(Records from a pointing dataset)
------------------------------------------------
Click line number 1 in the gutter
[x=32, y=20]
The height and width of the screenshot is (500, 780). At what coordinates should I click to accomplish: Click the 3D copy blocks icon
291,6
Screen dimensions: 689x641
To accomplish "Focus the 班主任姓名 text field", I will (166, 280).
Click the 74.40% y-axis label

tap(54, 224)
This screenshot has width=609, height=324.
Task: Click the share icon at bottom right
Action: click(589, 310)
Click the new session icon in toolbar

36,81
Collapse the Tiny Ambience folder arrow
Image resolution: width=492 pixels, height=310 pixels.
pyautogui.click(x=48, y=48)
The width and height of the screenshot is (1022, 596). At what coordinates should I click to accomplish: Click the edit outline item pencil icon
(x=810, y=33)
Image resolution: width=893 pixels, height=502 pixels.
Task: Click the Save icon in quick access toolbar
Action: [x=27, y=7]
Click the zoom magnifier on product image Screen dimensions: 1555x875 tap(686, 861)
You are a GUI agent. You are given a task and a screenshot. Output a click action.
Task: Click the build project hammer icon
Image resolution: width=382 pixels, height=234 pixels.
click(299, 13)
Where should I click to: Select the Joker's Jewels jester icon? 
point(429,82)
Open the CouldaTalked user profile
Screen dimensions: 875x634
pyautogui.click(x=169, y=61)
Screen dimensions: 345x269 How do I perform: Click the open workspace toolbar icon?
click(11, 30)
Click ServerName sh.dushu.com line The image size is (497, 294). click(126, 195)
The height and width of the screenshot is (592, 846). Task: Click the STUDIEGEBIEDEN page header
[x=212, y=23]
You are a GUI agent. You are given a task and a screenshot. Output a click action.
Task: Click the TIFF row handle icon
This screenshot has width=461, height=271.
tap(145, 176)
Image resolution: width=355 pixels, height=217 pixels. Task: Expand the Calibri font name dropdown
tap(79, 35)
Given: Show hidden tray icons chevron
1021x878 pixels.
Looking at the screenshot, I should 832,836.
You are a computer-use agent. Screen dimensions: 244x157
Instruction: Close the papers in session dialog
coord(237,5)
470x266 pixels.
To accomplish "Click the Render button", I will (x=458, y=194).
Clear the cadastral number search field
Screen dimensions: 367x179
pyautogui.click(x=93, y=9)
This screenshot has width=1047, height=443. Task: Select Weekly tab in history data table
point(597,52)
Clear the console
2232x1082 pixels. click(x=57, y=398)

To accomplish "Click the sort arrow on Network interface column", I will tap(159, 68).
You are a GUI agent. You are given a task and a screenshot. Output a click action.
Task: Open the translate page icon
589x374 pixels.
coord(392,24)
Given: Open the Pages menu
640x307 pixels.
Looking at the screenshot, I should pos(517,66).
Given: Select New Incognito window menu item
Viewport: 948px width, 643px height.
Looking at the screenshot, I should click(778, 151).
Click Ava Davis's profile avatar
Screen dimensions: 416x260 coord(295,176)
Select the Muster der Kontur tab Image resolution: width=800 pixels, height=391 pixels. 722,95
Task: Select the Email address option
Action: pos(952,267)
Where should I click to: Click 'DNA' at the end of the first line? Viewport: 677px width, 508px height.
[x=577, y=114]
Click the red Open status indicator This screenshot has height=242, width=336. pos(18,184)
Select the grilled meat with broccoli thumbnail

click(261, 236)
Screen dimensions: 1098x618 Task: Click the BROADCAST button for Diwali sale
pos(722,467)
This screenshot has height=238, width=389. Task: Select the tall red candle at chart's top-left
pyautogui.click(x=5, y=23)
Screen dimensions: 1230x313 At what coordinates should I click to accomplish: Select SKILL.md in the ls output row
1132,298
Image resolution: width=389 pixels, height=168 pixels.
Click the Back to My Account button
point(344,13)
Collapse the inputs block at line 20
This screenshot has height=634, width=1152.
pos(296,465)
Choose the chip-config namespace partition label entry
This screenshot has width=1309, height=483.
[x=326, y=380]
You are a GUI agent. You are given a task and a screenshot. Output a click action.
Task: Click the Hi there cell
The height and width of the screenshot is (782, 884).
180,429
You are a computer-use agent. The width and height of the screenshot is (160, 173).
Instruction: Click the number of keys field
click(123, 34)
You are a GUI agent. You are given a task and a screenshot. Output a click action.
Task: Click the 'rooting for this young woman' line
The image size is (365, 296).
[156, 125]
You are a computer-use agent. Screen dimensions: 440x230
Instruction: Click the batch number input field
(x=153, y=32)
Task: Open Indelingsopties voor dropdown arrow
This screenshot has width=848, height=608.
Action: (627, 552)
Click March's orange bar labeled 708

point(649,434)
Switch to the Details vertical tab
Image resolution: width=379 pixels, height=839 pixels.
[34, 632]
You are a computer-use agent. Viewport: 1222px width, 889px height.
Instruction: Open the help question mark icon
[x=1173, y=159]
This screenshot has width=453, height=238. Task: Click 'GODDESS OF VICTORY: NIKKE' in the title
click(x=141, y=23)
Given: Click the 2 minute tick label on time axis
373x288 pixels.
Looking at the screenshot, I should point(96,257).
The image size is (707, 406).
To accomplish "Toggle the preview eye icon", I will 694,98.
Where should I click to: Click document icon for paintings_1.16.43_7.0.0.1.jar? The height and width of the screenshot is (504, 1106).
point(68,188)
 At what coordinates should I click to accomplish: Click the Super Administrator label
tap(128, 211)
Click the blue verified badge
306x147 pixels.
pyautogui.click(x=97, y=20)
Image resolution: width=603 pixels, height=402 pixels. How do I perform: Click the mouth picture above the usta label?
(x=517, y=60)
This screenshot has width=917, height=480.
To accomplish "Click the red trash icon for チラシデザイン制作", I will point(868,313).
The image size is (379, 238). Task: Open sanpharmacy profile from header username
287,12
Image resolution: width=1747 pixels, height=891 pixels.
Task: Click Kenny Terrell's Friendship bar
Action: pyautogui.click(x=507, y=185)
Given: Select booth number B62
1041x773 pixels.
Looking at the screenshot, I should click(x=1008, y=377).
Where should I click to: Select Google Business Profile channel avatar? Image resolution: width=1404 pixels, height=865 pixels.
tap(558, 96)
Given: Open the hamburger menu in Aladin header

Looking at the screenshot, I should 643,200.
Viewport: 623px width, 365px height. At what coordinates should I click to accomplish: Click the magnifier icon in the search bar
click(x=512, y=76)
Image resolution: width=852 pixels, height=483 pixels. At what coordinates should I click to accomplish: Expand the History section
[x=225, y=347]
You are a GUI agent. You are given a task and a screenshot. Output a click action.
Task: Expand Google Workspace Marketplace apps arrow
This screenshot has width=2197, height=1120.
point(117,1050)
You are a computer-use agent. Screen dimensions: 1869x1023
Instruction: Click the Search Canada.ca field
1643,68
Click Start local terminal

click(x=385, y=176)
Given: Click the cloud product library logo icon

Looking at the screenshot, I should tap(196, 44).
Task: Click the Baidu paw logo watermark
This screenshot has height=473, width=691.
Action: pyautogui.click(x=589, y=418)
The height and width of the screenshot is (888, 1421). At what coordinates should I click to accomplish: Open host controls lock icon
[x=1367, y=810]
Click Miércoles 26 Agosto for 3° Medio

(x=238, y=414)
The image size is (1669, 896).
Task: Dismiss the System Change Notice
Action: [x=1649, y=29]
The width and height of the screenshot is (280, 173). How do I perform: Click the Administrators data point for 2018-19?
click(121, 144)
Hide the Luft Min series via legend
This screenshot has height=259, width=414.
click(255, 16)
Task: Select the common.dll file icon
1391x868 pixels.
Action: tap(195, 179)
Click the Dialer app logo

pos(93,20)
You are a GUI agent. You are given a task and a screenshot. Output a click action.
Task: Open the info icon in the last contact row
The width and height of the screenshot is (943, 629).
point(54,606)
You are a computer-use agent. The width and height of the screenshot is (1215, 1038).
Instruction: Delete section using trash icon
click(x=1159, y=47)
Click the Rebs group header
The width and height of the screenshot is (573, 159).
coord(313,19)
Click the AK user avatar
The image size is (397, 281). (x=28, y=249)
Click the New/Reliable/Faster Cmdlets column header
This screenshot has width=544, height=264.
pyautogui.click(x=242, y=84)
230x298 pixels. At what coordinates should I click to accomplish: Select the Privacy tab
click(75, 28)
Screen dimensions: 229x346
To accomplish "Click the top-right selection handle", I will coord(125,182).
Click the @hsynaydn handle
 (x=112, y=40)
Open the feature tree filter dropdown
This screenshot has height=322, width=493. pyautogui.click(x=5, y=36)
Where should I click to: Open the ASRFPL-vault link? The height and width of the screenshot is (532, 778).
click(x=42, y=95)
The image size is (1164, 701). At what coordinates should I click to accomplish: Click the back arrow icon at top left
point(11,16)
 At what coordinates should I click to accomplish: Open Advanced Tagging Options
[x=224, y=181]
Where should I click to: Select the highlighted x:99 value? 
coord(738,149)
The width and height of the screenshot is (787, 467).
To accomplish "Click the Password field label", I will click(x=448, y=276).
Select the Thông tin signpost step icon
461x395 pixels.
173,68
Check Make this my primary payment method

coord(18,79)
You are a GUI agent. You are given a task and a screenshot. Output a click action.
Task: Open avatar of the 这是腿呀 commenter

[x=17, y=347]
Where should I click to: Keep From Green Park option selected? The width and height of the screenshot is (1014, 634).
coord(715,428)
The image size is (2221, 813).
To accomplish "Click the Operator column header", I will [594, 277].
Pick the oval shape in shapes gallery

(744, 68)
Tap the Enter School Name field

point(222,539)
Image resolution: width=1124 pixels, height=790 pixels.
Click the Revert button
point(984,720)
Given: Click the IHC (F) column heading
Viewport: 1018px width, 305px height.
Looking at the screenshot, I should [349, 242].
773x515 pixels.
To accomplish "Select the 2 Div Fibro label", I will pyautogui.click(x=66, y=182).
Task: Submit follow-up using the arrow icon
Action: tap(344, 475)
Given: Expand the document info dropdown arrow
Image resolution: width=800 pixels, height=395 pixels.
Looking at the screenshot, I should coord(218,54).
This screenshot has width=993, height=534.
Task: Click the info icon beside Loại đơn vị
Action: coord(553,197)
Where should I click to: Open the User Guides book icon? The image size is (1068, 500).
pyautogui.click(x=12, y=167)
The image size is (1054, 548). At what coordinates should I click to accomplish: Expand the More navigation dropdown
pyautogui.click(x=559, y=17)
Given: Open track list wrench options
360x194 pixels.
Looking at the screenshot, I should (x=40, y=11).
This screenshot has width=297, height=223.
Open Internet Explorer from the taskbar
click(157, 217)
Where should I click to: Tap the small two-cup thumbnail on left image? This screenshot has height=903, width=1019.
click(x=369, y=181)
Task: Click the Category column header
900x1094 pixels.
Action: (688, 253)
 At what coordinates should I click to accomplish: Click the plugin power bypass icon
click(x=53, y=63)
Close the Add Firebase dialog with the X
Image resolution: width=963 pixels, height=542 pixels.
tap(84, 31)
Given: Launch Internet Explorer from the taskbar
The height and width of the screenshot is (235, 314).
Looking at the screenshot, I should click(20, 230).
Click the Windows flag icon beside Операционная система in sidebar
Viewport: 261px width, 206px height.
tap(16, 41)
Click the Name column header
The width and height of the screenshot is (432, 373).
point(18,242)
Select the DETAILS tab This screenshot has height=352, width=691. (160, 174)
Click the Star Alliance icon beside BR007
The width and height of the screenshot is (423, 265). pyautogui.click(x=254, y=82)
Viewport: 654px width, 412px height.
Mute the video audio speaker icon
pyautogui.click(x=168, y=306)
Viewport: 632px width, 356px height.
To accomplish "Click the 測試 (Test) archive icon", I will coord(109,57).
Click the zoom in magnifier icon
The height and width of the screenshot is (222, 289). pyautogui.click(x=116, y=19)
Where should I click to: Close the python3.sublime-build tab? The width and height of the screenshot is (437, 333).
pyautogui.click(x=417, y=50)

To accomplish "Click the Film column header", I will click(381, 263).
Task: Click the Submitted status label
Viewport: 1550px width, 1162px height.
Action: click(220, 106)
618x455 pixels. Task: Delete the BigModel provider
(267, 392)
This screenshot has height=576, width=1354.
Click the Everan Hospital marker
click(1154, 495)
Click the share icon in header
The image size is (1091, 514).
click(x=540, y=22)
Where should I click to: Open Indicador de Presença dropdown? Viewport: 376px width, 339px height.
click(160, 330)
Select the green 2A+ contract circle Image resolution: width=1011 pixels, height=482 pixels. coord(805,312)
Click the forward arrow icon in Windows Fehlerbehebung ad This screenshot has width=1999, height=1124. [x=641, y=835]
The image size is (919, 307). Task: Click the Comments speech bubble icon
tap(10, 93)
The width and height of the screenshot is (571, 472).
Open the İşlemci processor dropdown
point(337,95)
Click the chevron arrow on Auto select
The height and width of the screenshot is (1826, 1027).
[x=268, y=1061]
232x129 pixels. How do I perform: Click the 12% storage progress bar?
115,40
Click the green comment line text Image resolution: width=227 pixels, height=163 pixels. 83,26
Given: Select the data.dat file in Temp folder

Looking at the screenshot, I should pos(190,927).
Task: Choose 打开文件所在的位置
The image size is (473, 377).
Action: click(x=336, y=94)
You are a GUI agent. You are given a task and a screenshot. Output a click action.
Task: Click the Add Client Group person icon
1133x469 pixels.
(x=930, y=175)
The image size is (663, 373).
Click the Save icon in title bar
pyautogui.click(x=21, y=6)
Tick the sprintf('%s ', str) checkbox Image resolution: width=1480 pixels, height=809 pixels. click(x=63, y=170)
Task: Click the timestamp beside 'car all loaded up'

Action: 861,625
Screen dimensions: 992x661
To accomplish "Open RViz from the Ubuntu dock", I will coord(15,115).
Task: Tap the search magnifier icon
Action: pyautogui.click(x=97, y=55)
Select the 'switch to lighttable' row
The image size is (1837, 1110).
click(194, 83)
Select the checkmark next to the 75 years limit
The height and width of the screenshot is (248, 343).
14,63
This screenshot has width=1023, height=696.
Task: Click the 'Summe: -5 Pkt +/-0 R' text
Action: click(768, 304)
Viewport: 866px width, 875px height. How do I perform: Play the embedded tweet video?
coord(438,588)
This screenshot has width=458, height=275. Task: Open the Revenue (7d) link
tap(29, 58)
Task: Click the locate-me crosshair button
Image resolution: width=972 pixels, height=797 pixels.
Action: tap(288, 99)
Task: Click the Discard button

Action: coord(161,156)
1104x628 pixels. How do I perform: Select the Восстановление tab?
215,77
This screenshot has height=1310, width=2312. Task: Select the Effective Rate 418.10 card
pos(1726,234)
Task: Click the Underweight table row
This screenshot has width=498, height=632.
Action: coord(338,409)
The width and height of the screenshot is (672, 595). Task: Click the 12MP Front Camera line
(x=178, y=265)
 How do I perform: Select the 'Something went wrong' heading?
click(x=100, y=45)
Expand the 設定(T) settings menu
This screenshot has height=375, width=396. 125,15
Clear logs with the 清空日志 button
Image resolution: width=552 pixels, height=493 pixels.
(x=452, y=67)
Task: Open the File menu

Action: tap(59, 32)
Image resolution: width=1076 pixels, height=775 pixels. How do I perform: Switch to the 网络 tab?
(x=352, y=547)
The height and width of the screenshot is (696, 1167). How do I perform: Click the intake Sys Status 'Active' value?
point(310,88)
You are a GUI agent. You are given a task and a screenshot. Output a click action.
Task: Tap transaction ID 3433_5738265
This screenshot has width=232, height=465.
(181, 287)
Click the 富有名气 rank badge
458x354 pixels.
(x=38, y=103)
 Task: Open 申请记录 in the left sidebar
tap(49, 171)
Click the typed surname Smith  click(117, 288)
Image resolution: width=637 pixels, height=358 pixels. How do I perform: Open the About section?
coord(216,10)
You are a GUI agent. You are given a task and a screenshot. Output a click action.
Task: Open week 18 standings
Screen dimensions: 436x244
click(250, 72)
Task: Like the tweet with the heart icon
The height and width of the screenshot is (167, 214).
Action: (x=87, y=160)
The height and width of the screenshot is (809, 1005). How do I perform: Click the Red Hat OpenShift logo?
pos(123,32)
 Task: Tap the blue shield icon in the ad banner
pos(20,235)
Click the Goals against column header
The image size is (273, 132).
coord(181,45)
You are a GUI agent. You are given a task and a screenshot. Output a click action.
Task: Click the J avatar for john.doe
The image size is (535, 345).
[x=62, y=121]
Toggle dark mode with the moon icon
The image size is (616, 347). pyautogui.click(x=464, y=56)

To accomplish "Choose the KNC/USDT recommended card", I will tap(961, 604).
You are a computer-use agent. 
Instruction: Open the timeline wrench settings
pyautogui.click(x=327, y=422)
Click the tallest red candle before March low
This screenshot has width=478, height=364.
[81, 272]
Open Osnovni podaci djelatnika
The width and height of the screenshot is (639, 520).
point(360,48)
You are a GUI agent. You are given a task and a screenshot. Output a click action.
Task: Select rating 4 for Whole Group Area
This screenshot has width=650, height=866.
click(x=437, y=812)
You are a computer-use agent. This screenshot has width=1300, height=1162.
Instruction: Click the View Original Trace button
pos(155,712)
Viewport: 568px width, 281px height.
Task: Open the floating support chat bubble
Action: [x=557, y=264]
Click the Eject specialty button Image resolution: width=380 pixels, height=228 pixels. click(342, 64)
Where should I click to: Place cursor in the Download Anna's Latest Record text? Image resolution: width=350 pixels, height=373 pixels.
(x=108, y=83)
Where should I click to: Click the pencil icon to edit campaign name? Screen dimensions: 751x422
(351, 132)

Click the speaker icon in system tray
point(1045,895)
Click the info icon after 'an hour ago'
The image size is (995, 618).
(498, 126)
------------------------------------------------
#### Given problem:
Copy the listing lines word for word, beginning at the line that contains "Given: Expand the" and ending after the line that contains "pyautogui.click(x=12, y=167)".

#### Written answer:
Given: Expand the document info dropdown arrow
Image resolution: width=800 pixels, height=395 pixels.
Looking at the screenshot, I should coord(218,54).
This screenshot has width=993, height=534.
Task: Click the info icon beside Loại đơn vị
Action: coord(553,197)
Where should I click to: Open the User Guides book icon? The image size is (1068, 500).
pyautogui.click(x=12, y=167)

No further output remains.